Above Photo: From zoominkorea.org
Following Trump’s Senate briefing on North Korea this week, Korean American activists and allies in the Bay Area held their own “people’s briefing” outside Senator Dianne Feinstein’s office on April 27. They called for de-escalation of military tensions between the United States and North Korea and urged Feinstein to take a peaceful and pro-engagement stance on the issue.
In a highly unusual move, Trump called senators to a White House briefing on North Korea on April 26. The administration called for tighter sanctions, increased funding for missile systems in Hawaii and Australia, and reiterated that all options, including military action, are on the table.
“Feinstein claims that North Korea poses an existential threat and is the number one threat in the world,” said Bay Area activist IO Sunwoo, “I ask Senator Feinstein and the weapons manufacturing lobby that contributes to her office and all the lawmakers in Washington DC how they can dare comment on existential crises when they are in the business of mass destruction.”
Sunwoo added:
Nearly 600 billion dollars in military spending denies food from the mouths of infants and children everyday. It takes medicine and treatment away from the sick every minute in this country. It vanishes disabled folks into the shadows. It warehouses our seniors and elders instead of celebrating and supporting them. It takes away our public services- free media, libraries, public parks. It closes our schools. We are feeling these effects everyday in our lives.
I want to ask Feinstein to sit down and have a roundtable with trans women of color about an existential crisis, because she will learn from them that everyday, they face a lethal dose of policing, misogyny, a lack of opportunities for meaningful work, and that is being administered everyday without so much as a whisper from Feinstein. Everyday, we build peace despite the state violence that shows up as over-policing, racial profiling, police brutality, extrajudicial murders. When will you talk about the existential crisis facing indigenous people here? When will you talk about the existential crisis facing Black people here? poor people here? When will you actually look at the crisis we are in here?

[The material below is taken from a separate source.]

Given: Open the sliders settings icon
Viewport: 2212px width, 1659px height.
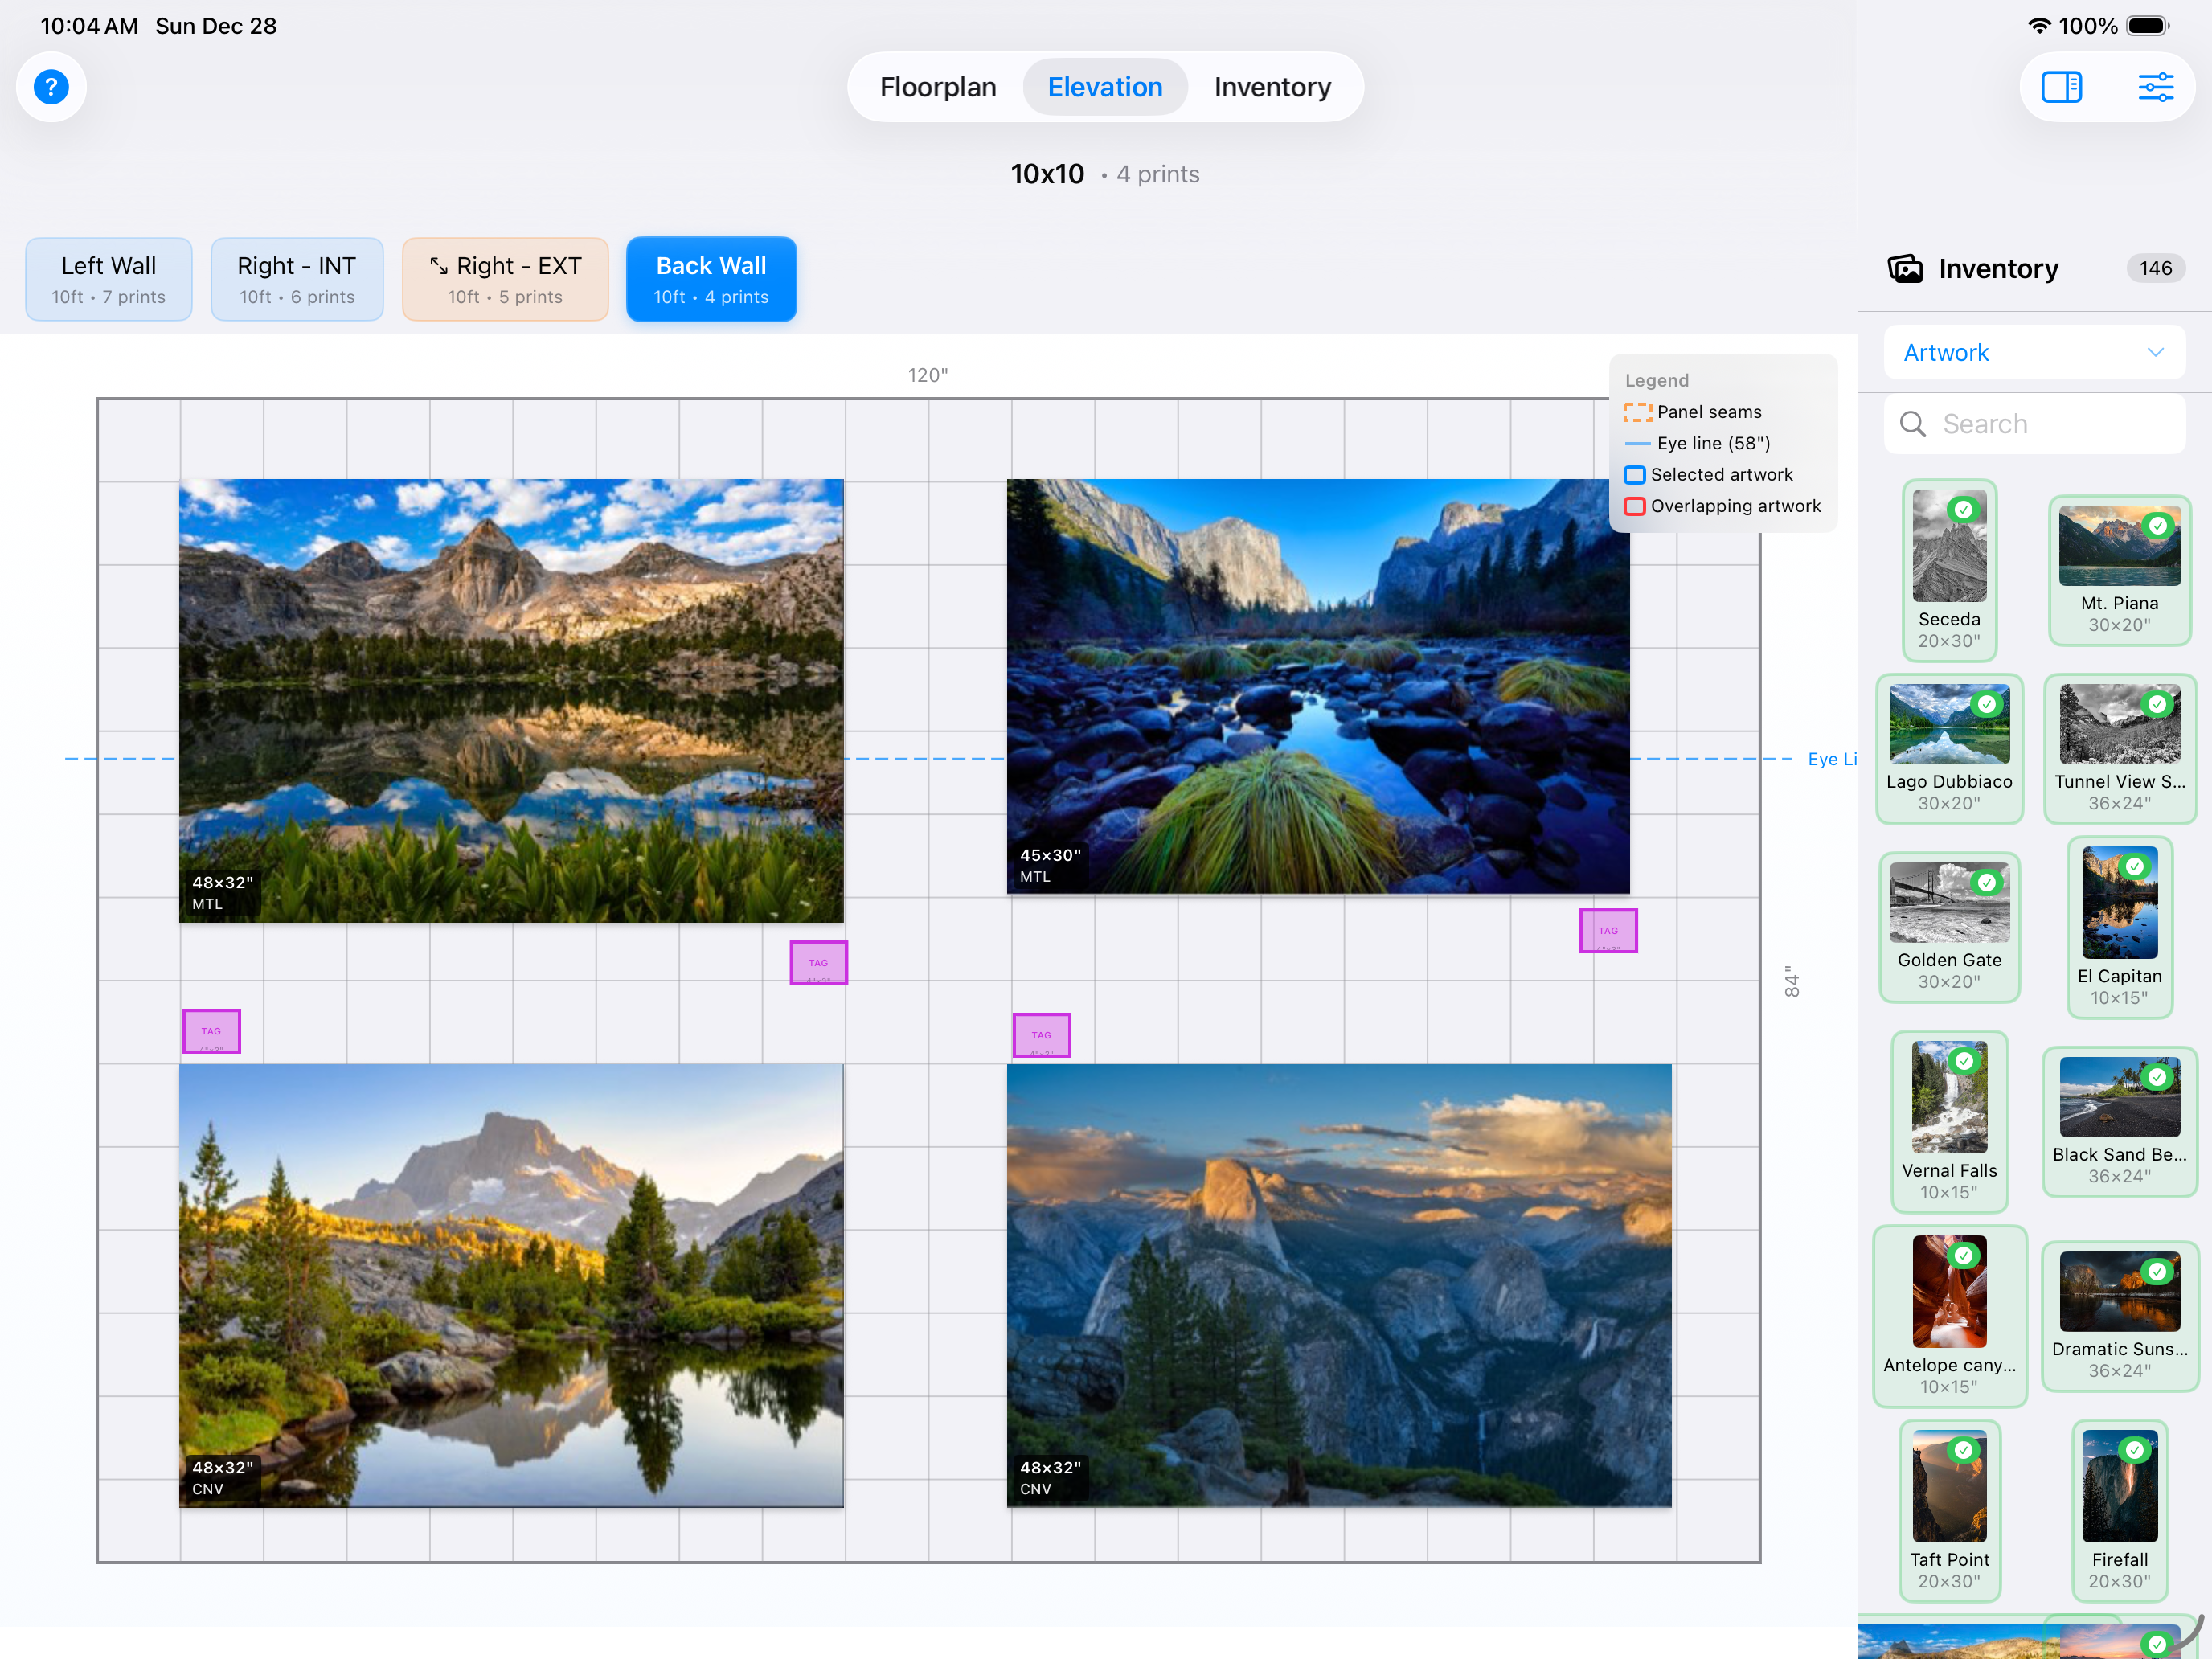Looking at the screenshot, I should pos(2155,87).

Listen to IO Sunwoo’s full speech:
Hyejin Shim of the Korean American Coalition to End Domestic Abuse noted the hypocrisy of the United States calling North Korea a threat to peace:
If a volatile leader, erratic media, political suppression, massive arms build-up and nuclear bombs are the hallmark of a threat, then we must look at the U.S. as the greatest threat to countries all across the world. Since the Korean War, North Korea has not dropped a single nuclear bomb nor has it engaged in any other war or bombing. In the past few years alone, America has dropped bombs on seven countries, including the largest non-nuclear bomb dropped on Afghanistan just weeks ago. What is America’s moral standing vis a vis North Korea when it comes to war?
Listen to Hyejin Shim’s full speech:
Bay Area activist Marie Choi talked about the human cost of war:
For decades, my grandmother never talked about the Korean War. Finally, before she passed away, she said what she remembers about the war is walking from her hometown to Busan with my uncle on her back. She said everybody else was doing the same because the bombs were coming. She said there were so many dead bodies, that they didn’t have time to bury people as they walked, and so they stacked the bodies on the side of the road. She said she still remembers the smell of rotting flesh and seeing the light of the bombs in the pitch black night.
Listen to Mari Choi’s full speech:
Paul Liem of the Korea Policy Institute discussed the root cause of the current crisis:
The Korean War has never ended, and secondly, the United states has decided that the only way the Korean War will end will be with the collapse of North Korea. And for the last twenty years, the United States has pursued a policy of either provoking North Korea into a war or sanctioning them to the point where their country will collapse.
Listen to Paul Liem’s full speech:
Organizers put out a call to action that includes a social media campaign using the hashtags #KoreanPeace and #EndAllWars and targeted phone calls to elected officials.